The Aggrieved Nations Builders Corps (NABCo) Trainees Association wants Special Prosecutor has petitioned the Office of Special Prosecutor to intervene in their attempts to retrieve their allowance.
According to the group, the government owes them nine months of allowance in arrears.
“The leadership of the aggrieved NaBCo Trainees Association (ANTA) petitions your good self as a Special Prosecutor, as a matter of urgency, to respond swiftly and appropriately to demands concerning our nine months unpaid stipends since November 2021 and other outstanding arrears since the year 2019,” the association stated in a petition to the Special Prosecutor, co-signed by its Convenor, David Peterson, and two other members, Dose Daniel Kojo and Rowlan Jemhi.
“We have in the past taken a number of steps to make headway regarding the payments of our arrears in question such as writing to NABCo Secretariat and organising several demonstrations, all to no avail,” the aggrieved trainees reminded the Special Prosecutor.
The group thus urged the SP to “as a matter of urgency to order the Minister of Finance and Economic Planning, to allocate funds for the payment” of their nine months’ stipends in arrears and “other outstanding arrears that have engulfed the NaBCO scheme since the year 2019 before Tuesday, 31 January 2023.”
This comes on the back of what the group describes as their failed attempts to get the government to pay the arrears.
“This is the umpteenth time we are reminding the government that beneficiaries of NaBCo are still owed eight (8) months of their stipends,” a statement signed by the National President NABTAG, Dennis Opoku Katakyie on Monday, January 16, 2023, noted.
“Current payment that was made to cover December 2021, still has some validated trainees not receiving theirs coupled with reposted GRA trainees also being unattended to.
“We will be forced to stage our next massive picketing at the Ministry of Finance to demand all arrears if the government fails to pay us as soon as possible,” the statement added.
The government of President Nana Addo Dankwa Akufo-Addo in 2017 introduced the NABCO programme to address the issue of graduate unemployment in the country.

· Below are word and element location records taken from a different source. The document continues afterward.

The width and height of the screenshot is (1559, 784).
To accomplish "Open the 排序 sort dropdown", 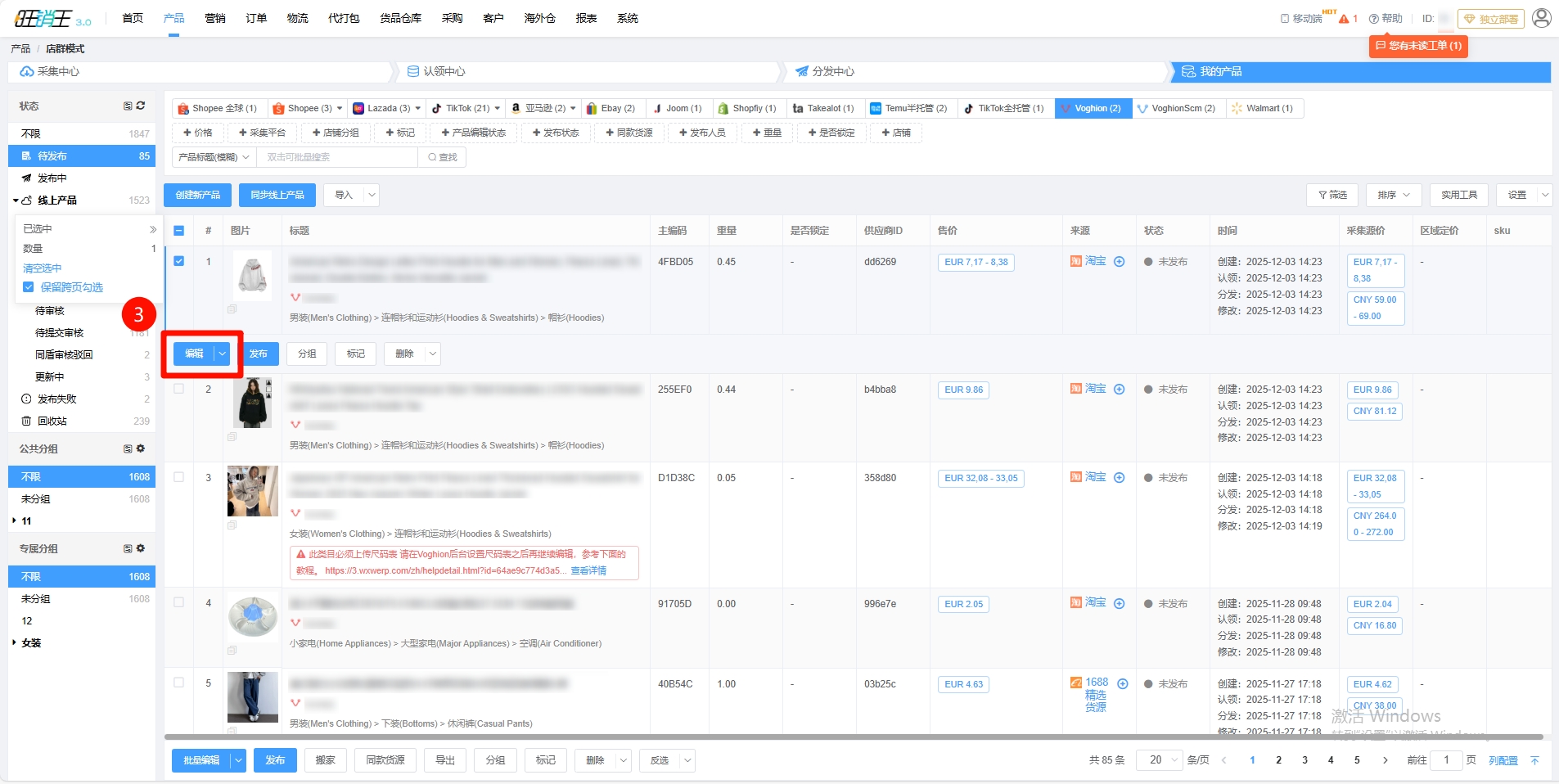I will tap(1393, 195).
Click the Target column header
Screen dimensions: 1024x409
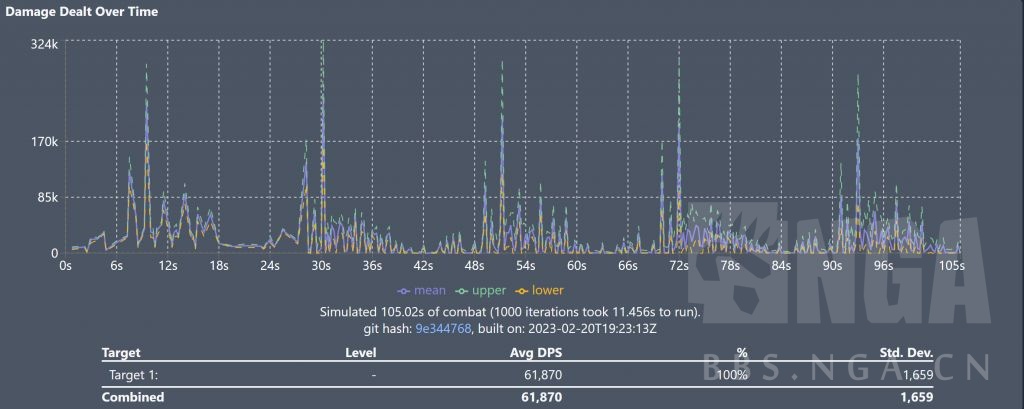point(121,353)
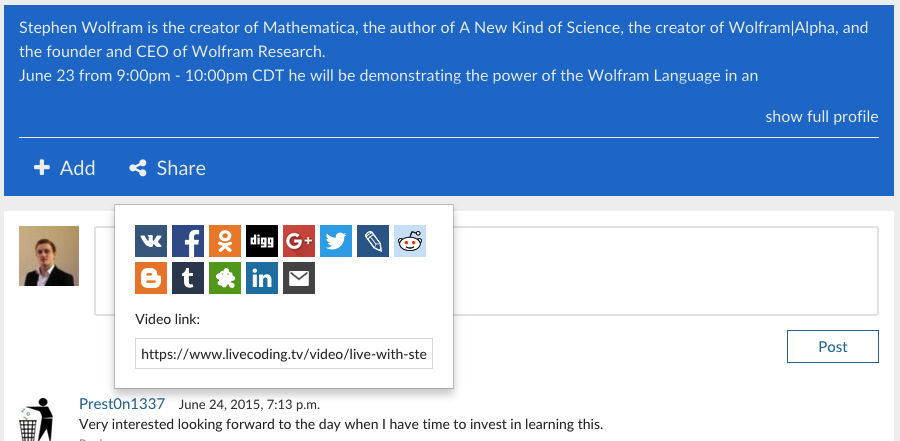Click the green Evernote share icon
This screenshot has width=900, height=441.
click(x=225, y=278)
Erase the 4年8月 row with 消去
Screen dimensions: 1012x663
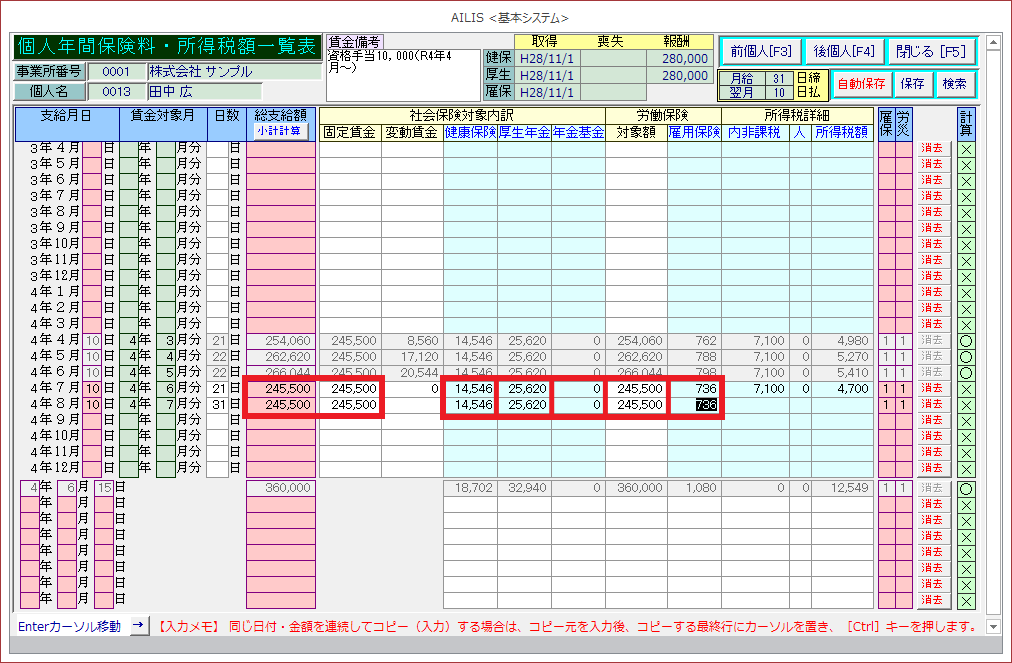932,404
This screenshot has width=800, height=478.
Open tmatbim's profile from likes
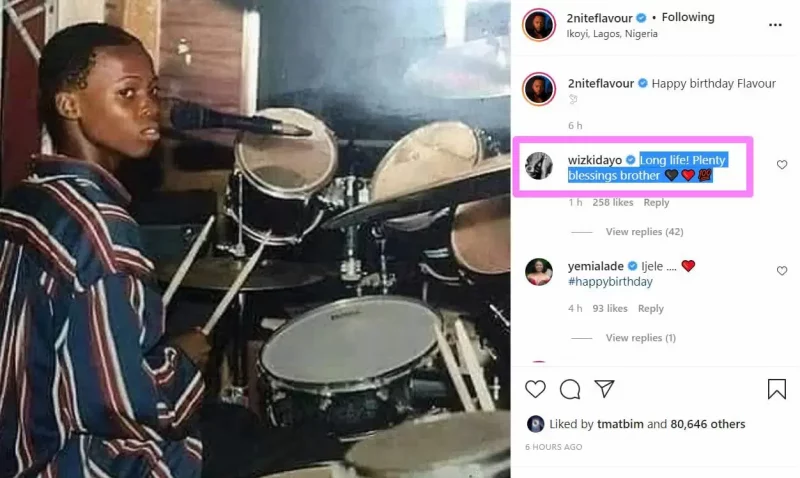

The initiative was run under seven modules: Educate Ghana, Heal Ghana, Feed Ghana, Revenue Ghana, Digitize Ghana, Enterprise Ghana, and Civic Ghana.
However, the NABCO programme was brought to an end some three years after it was implemented.
The aftermath has seen hundreds of beneficiaries complain about the government owing them several months of arrears and failed attempts to receive payments.